Documentation & Quick Start

Getting Started

LongCat-2.0

LongCat-2.0 (1.6T MoE, 1M context) is the flagship model for agentic coding and enterprise agents. Access via longcat.ai, OpenRouter, or the LongCat API platform. Self-hosted deployment documentation will be added when weights are published.

Flash MoE Models

LongCat-Flash MoE models (560B) require vLLM or SGLang with tensor and expert parallelism. Smaller models like Flash-Lite can run on fewer GPUs via Transformers.

Hardware: FP8 Flash-Chat needs ≥1× 8-GPU node (e.g. 8× H20); BF16 needs ≥2 nodes (e.g. 16× H800).

Multimodal Models

Video Generation

LongCat-Video provides unified interfaces for text-to-video, image-to-video, and video continuation. Optimized for long-form videos (up to 5 minutes) with high temporal consistency.

Digital Human Video (Video-Avatar 1.5)

LongCat-Video-Avatar 1.5 is the commercial-grade open-source digital human model. Supports AT2V, ATI2V, and video continuation.
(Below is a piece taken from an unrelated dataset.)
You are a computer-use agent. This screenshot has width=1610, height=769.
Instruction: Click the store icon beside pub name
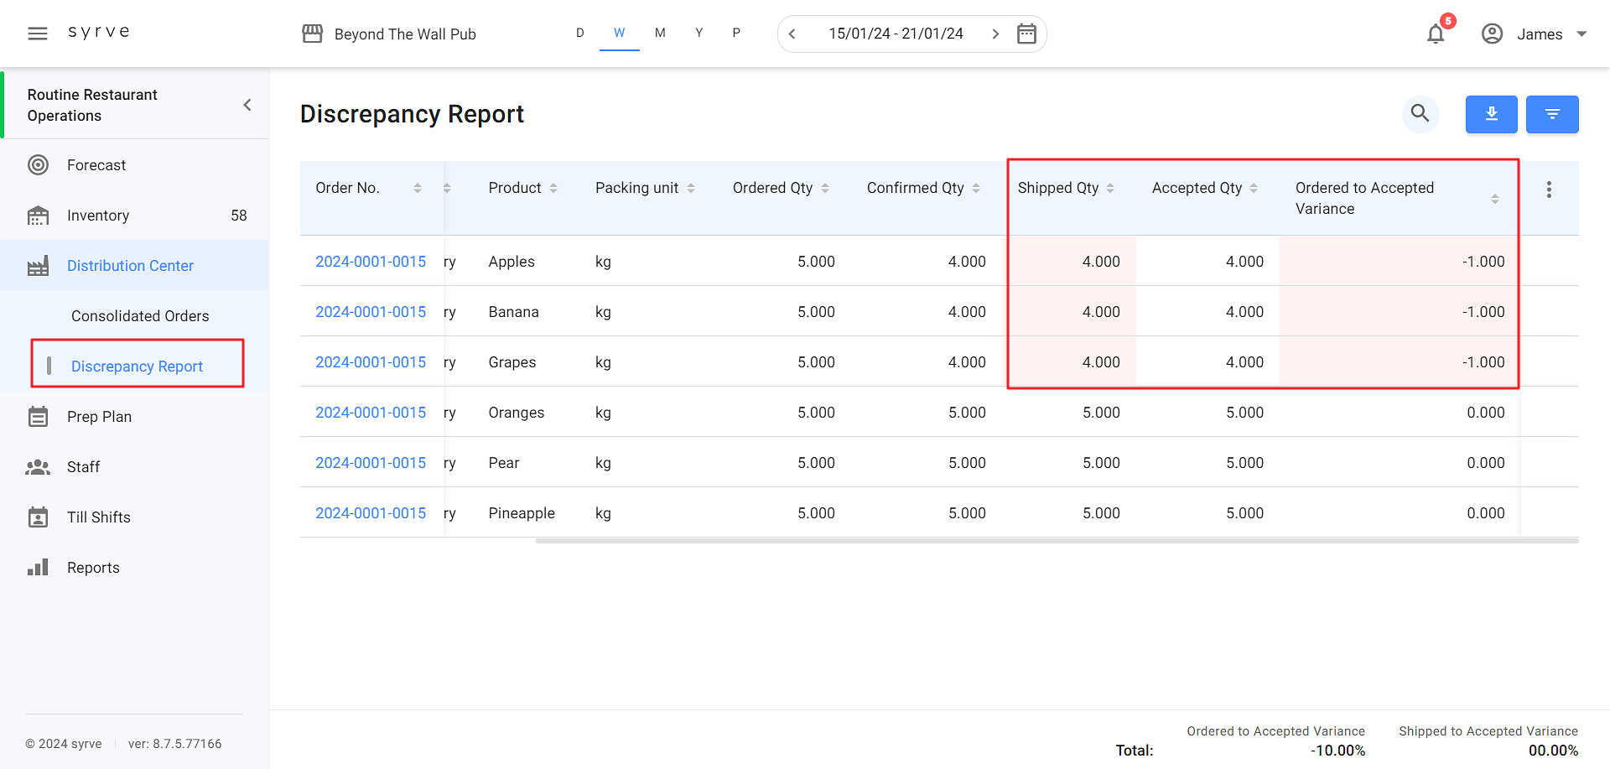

Whisper-large audio encoding for precise lip sync
DMD 8-step inference: ~15× faster; shared base + LoRA adapters
Multi-person & open-domain: humans, anime, animals
Long-video stability: Cross-Chunk Latent Stitching

Resources: Model page | GitHub | Hugging Face

Image Generation & Editing

LongCat-Image powers generation on LongCat Web with superior Chinese text rendering. See model page and Chinese text generation guide.

Official Resources

Comparisons & Pricing

License & Usage

All LongCat models are released under the MIT License, allowing distillation, fine-tuning, and secondary development. Evaluate models before use in sensitive or high-risk scenarios and ensure compliance with applicable laws.